Looking at the API that fetched the candidate information, the researchers noticed that it contained an insecure direct object reference (IDOR) weakness, exposing an ID parameter that appeared to be the order number for the applicant. For the researchers’ application, that ID was 64,185,742.
This is super common. They are securing the thing that sends you the endpoint for the record, but not the API for getting the records themselves.
It’s kinda like saying “hey, the key to your room is in the box labeled 10” so you go to that box and grab your key. But you notice that there are boxes on the left and right of box 10, and those boxes contain the keys to other rooms.
No one ever told you that boxes 9 and 11 exist (the modicum of “security” the API provided), but all it takes to find them is knowing that you have a box and there was probably someone who got a box before you and after you.
It means they’re just incrementing the id by one for each record, you could get a little bit better using a GUID that isn’t sequential, but really you should only allow access to that record if someone has a valid credential.
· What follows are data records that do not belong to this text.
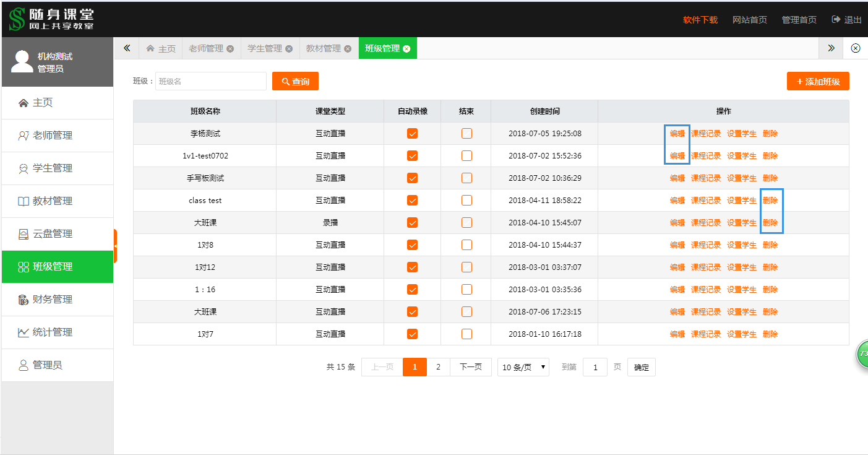Open 财务管理 coins icon in sidebar
868x455 pixels.
pos(24,300)
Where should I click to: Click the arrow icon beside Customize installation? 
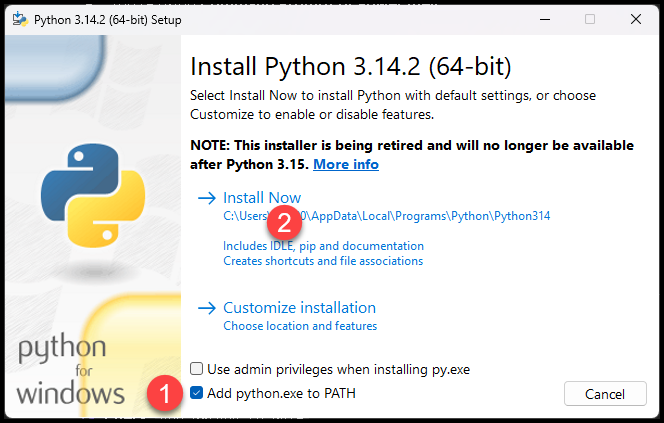[207, 308]
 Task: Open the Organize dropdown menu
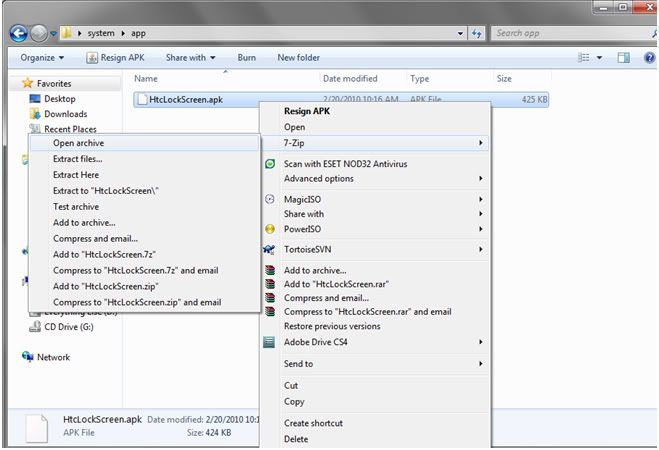(43, 58)
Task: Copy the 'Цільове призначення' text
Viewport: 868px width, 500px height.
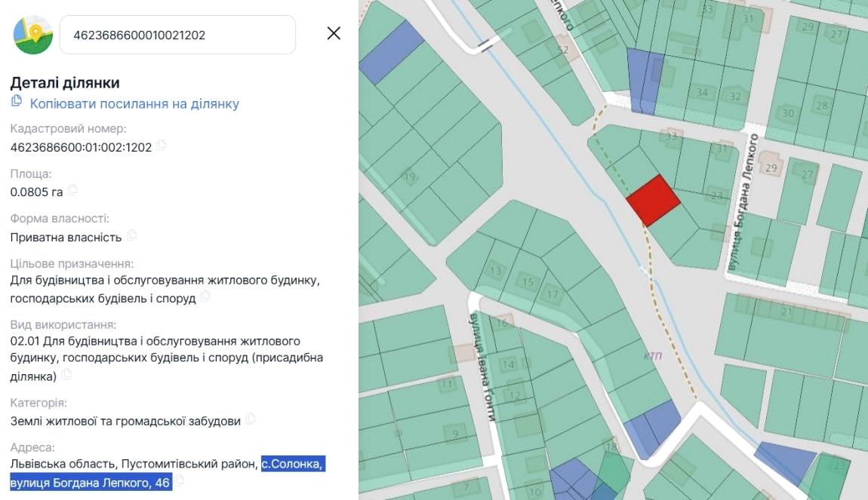Action: [x=205, y=297]
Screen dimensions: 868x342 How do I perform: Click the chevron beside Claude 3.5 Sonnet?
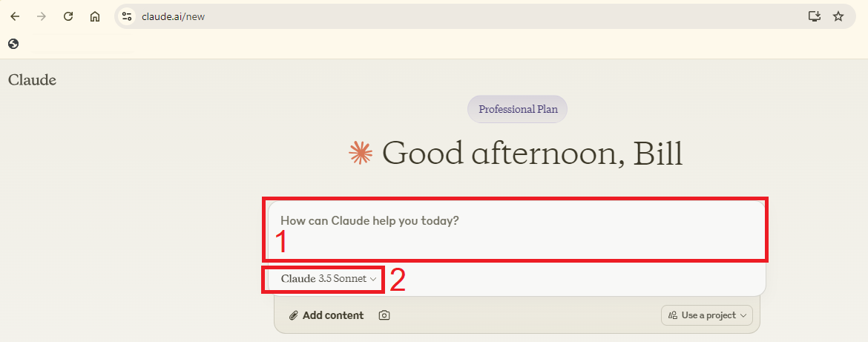coord(373,279)
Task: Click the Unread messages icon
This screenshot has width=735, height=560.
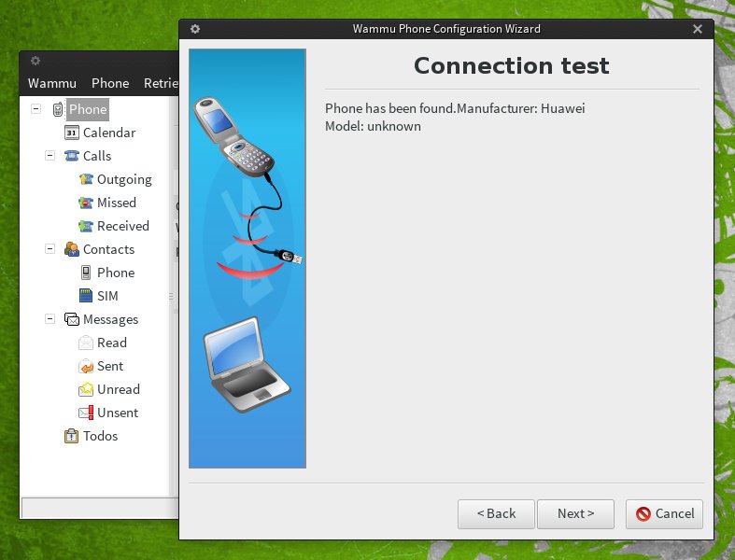Action: tap(86, 389)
In this specific situation it seems that they did have auth, but they left the testing store accessible with default admin passwords (123456) and that testing admin could then be used to access literally everything else.
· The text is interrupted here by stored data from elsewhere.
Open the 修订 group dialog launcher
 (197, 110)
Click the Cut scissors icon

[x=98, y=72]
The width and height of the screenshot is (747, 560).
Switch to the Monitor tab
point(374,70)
“AI” being shorthand for “Actual Indians” once again.
The companies that don’t realize you just pretend to be migrating to LLM development while laying off workers to hire cheaper labor in other countries are gonna tank.
It’s so much more costly to run development on a massive super cluster than to just have a room of 10 developers somewhere in Bangaldesh bash out some working code in a day.
The other thing is that we’re seeing unprecedented levels of slop being pushed out to production codebases. Codebases that are gonna become the backbone of companies for decades to come. Someone will have to one day be able to understand the slop and fix it.